An examination of the number of subunits in small aggregates of papaya mosaic virus (PMV) coat protein is presented based on a model system which gives results consistent with the experimental observation that the 14 S subassembly species is a double disc, composed of two rows of nine subunits each. The estimated hydration of the disc, about 0.85 g 1H20/9 protein, is unusually large and indicates a cavitated structure for the disc. Comparison with other rod-shaped viruses suggests that the flexuous nature of PMV is a consequence of sparse axial inter-subunit contacts at high radius.

The structure of an unusual ordered aggregate of papaya mosaic virus protein.

The structure of unusual rod-shaped particles made from papaya mosaic virus protein in methylpentanediol is described. It is shown how the structural subunits group to form the morphological subunits observed on the particles.

The architecture of the potexviruses.

The gross structural parameters describing particles of viruses of the Potex group are presented with particular reference to five hitherto unanalyzed definitive or putative members of the group. The new evidence in conjunction with published results for other members of the group leads to the hypothesis that all Potexviruses have essentially the same architecture. In particular, each particle has almost the same number of subunits per turn and that number is probably 9. The different viruses mainly differ in the fractional departure from n = 9 and in the size of the true repeats, values of 8 3/4 , 8 4/5 , 8 5/6 , 8 5/7 , 8 7/8 , 8 9/10 , and 8 9/11 subunits per turn of the helices of the various viruses described here and/or previously being obtained.

The generality of cation-binding sites in rod-shaped viruses.

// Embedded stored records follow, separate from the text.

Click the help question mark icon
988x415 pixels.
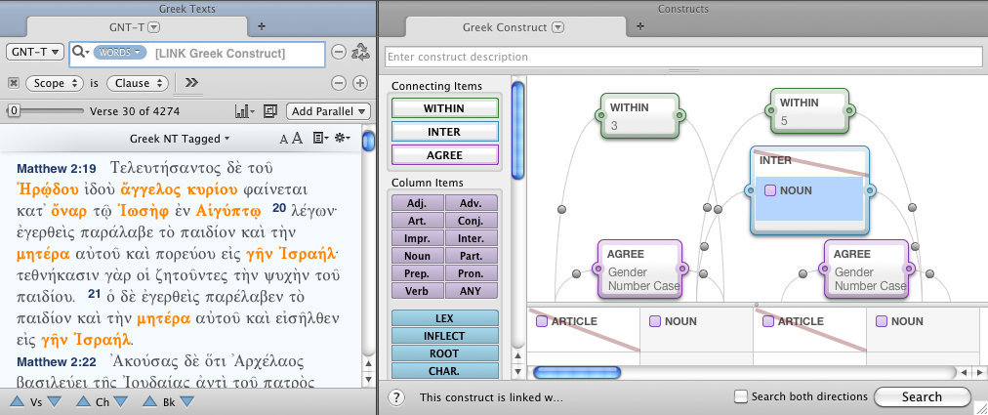(x=396, y=396)
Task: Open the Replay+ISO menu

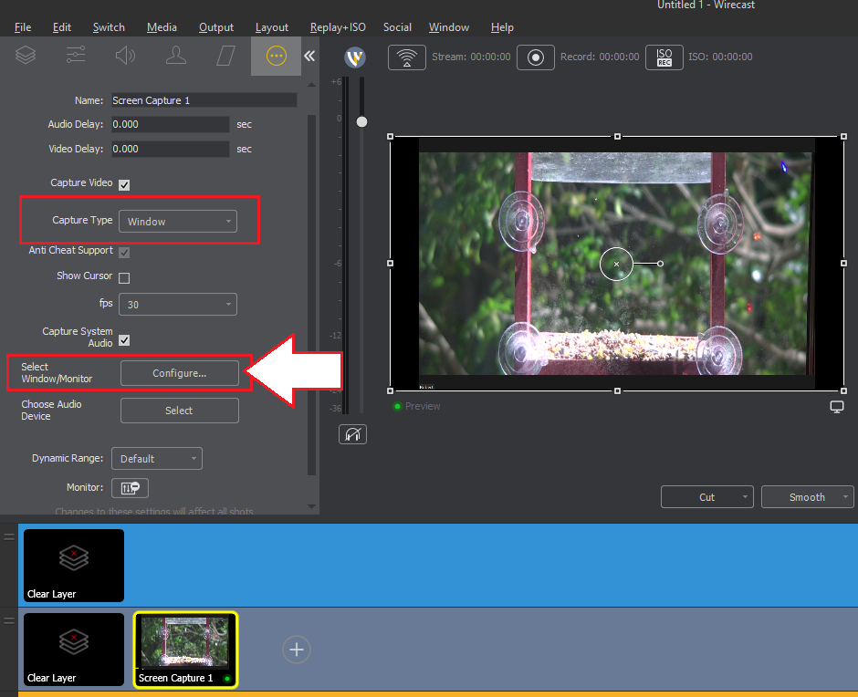Action: pos(338,27)
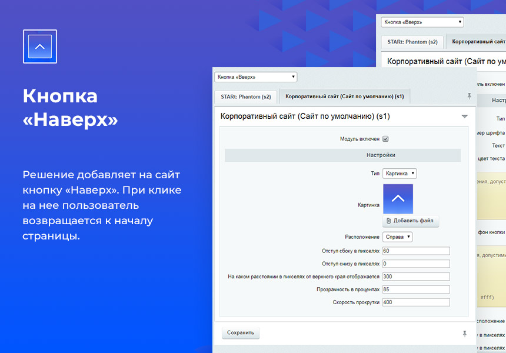Pin the settings panel using the top pin icon
Screen dimensions: 506x353
coord(469,95)
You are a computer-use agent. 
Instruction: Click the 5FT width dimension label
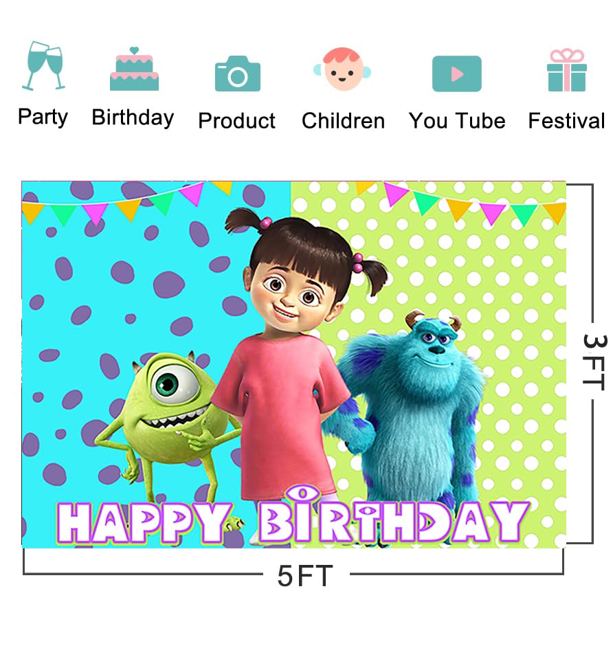(x=305, y=575)
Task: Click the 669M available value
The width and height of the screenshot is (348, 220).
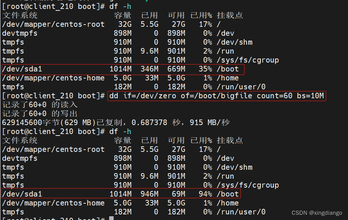Action: click(x=176, y=69)
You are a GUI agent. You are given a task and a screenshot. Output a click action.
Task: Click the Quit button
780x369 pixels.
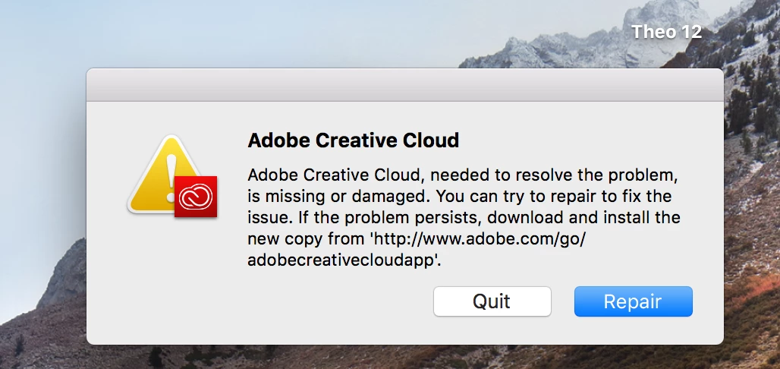[492, 301]
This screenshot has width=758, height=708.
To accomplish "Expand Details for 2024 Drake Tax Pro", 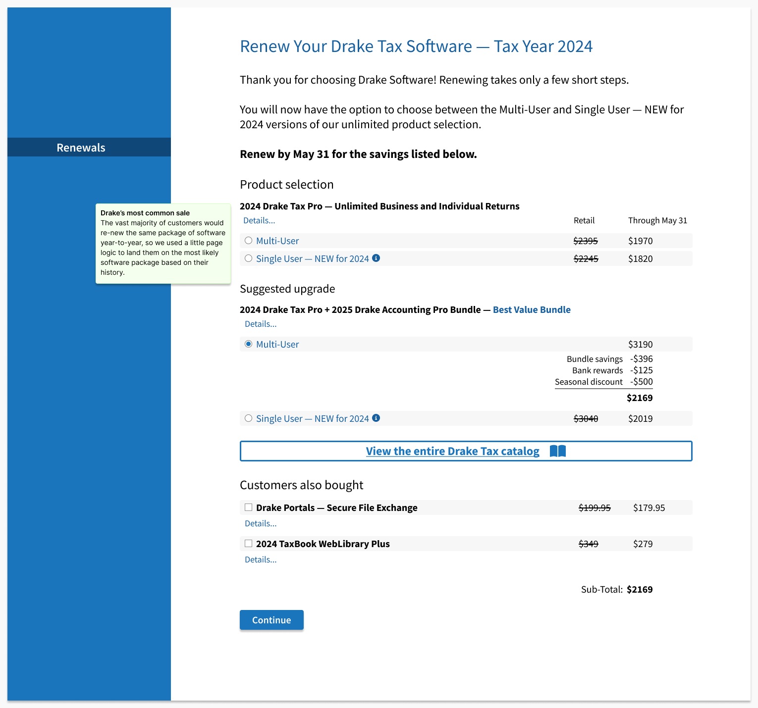I will click(x=259, y=221).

Hydrogen-ion titration curves have been measured for two filamentous plant viruses (clover yellow mosaic virus and potato virus X) and two filamentous bacterial viruses (fd and Pf1) with and without Ca2+ or Mg2+ ions present, and for the protein of the PM6 mutant of tobacco mosaic virus. The bacterial viruses do not possess the 'strong' cation-binding sites found in all plant viruses, but they have 'weak' sites that can be assigned to juxtaposed carboxylate groups on their external surfaces. The strong sites in plant viruses still cannot be assigned to any particular amino-acid side chains, but they must be located in the region of high electronegativity near the axis.

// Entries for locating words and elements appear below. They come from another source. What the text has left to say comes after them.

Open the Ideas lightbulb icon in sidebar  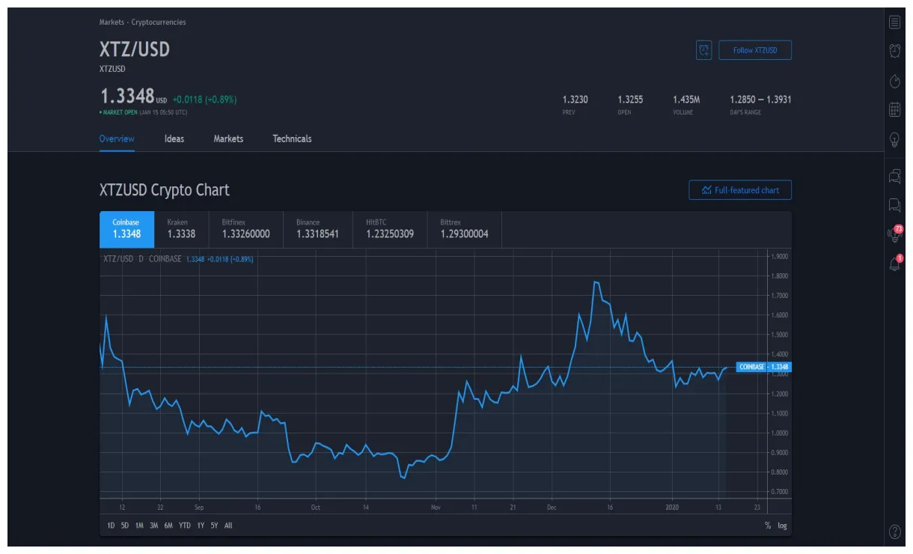(x=894, y=138)
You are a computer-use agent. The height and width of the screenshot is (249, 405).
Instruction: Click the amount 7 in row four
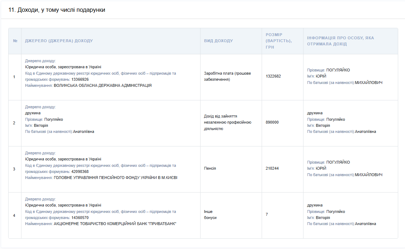tap(267, 215)
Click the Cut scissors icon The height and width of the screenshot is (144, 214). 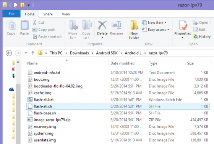[35, 22]
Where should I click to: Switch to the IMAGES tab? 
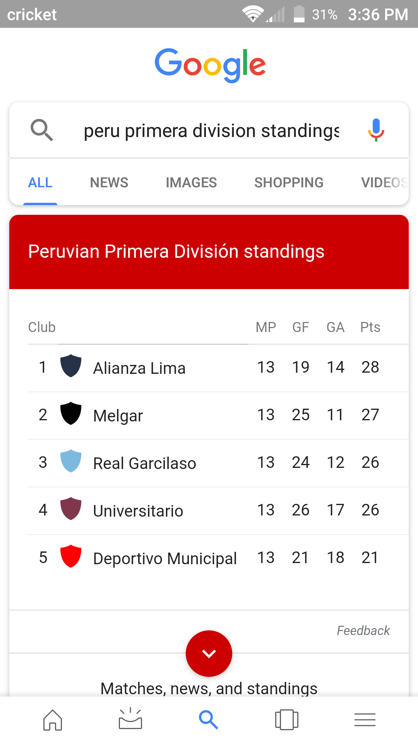191,183
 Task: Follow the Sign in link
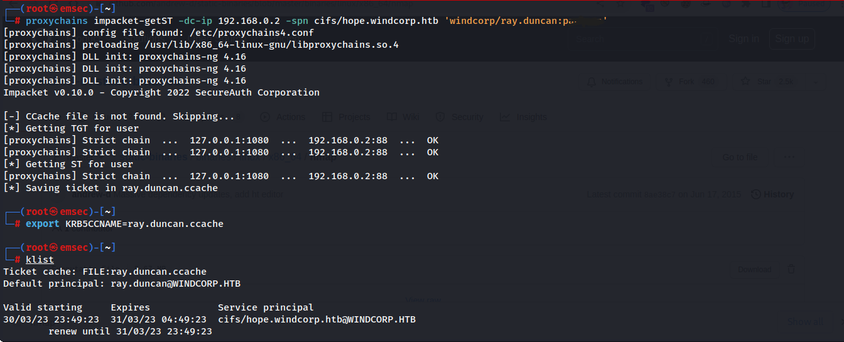click(x=744, y=39)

Melting of viral RNA by coat protein: assembly strategies for elongated plant viruses.

The coat proteins of two rod-shaped plant viruses, papaya mosaic virus (PMV) and tobacco mosaic virus (TMV), have been tested for RNA melting activity. Under reconstitution conditions, PMV protein melts RNA in a noncooperative fashion. This activity is aspecific and is inhibited by low concentrations of NaCl as is virus reconstitution. TMV protein does not melt RNA either in the absence of NaCl or under reconstitution conditions at moderate ionic strength levels. The results suggest that elongated plant viruses have evolved at least two different assembly strategies in order to satisfy the requirement that the RNA within these viruses be in a melted configuration.